Til het voertuig op met een krik, draai aan het wiel en meet nauwkeurig de uitgangsgolfvorm van het sensorsignaal met een analoge automotive-oscilloscoop.
Hall-effectsensoren bestaan ​​uit een permanente magneet of een gesloten circuit waarbij het elektromagnetische veld bijna volledig is uitgeschakeld. Een magnetische tegelventilatorwaaier draait de opening tussen de magneet en het elektromagnetische veld om en wordt niet beschadigd wanneer de tipbox op de ventilatorwaaier het magnetische veld toelaat. Wanneer de aarde wordt overgedragen naar de Hall-effectsensor, wordt het magnetische veld onderbroken (omdat het blad het hoofdmedium is dat het magnetische veld naar de sensor overbrengt). De ventilatorwaaier laat de basis van het magnetische veld en het totale windmagnetische veld toe wanneer de promptbox wordt geopend en gesloten, wat resulteert in het Hall-effect. De effectsensor wordt aangesloten en uitgeschakeld als een aan/uit-schakelaar. Daarom verwijzen sommige autobedrijven naar de Hall-effectsensor en sommige andere soortgelijke elektronische apparaten als de Hall-aan/uit-schakelaar. Dit machine-apparaat is in feite een hoogspanningsschakelapparaat. Daarom is de signaalgolfvorm van de Hall-effectsensor eigenlijk de ene puls na de andere, dat wil zeggen de golfvorm.
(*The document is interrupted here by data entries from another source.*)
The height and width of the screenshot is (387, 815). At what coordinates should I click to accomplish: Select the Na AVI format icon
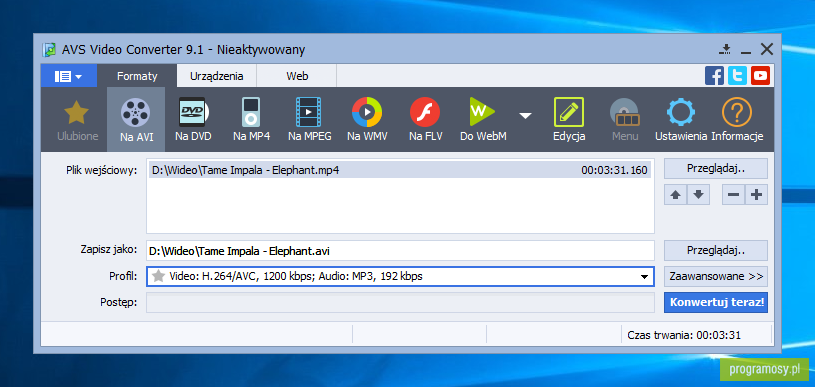136,119
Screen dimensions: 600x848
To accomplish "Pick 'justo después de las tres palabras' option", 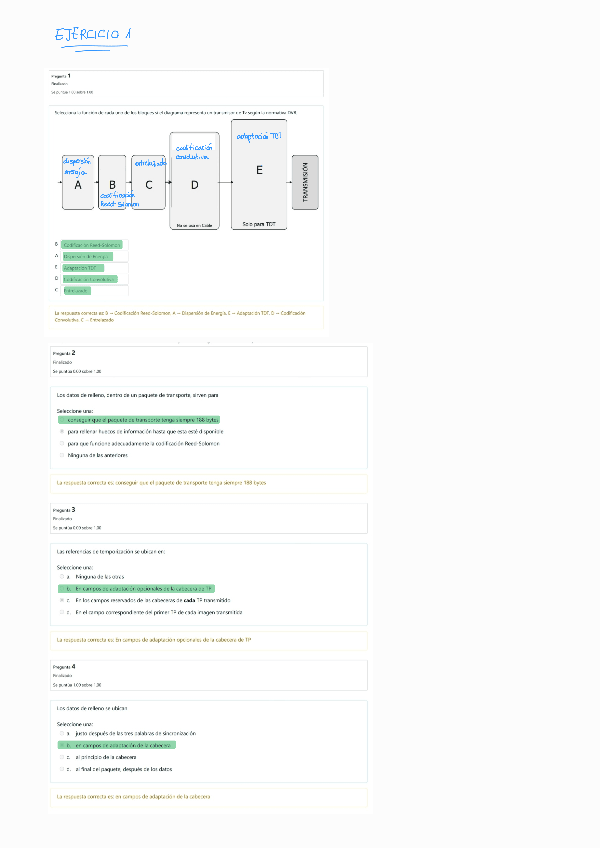I will [x=61, y=733].
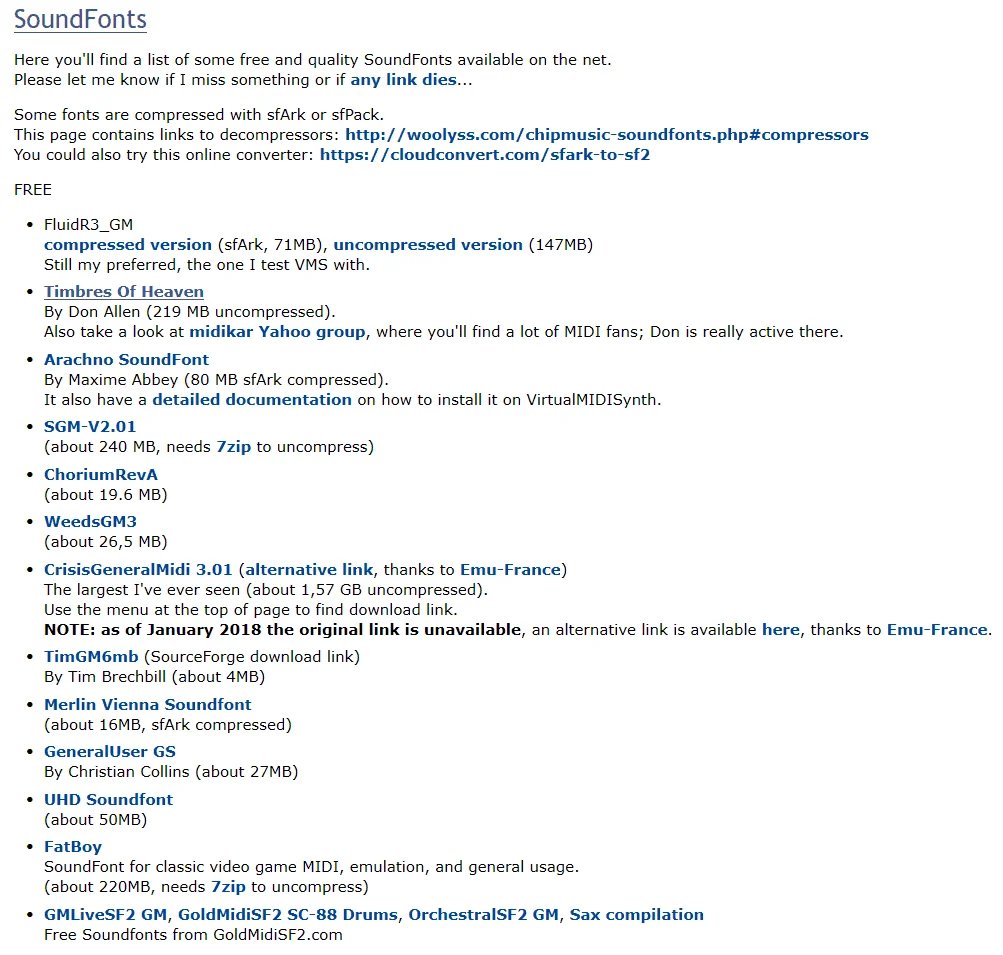Image resolution: width=1003 pixels, height=955 pixels.
Task: Open the SGM-V2.01 soundfont link
Action: 90,427
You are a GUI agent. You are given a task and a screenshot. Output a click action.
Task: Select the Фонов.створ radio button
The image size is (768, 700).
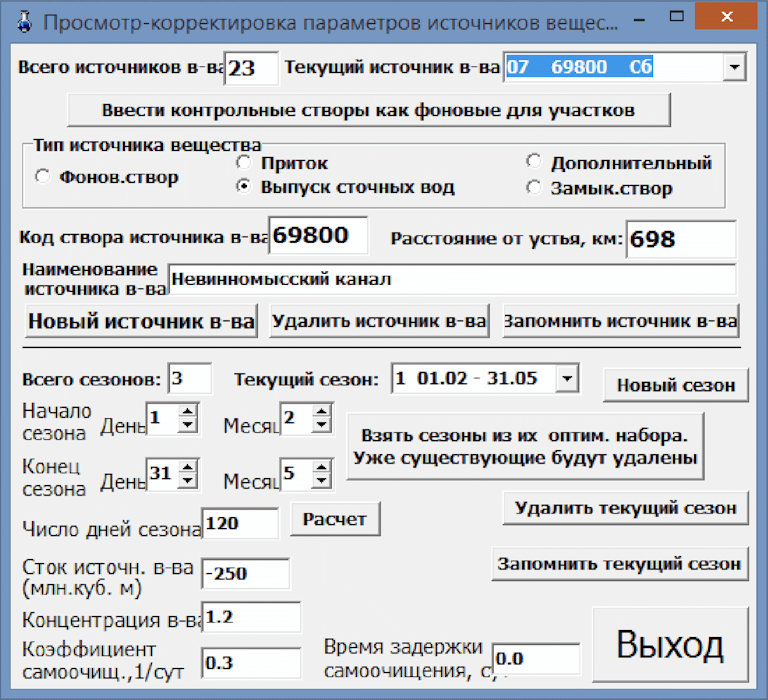[42, 177]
Hoe sneller de wieloverbrengingsverhouding, hoe sneller de frequentie van de signaalgolfvorm wordt, maar de wisselstroom van de communicatie blijft gelijk, van 0 V tot 1 V. Als u de rotatiesnelheid van het wiel vertraagt, ziet u dat de frequentie van de signaalgolfvorm ook afneemt.
Als de ABS-sensor met digitaal display slechts een standaard uitgangsspanning van 0 volt heeft, moet eerst worden gecontroleerd of er een schakelende voeding aanwezig is. Vervolgens wordt bepaald of de signaalfrequentie van de sensor de wieloverbrenging nauwkeurig volgt. Anders wijst dit op een veelvoorkomend probleem.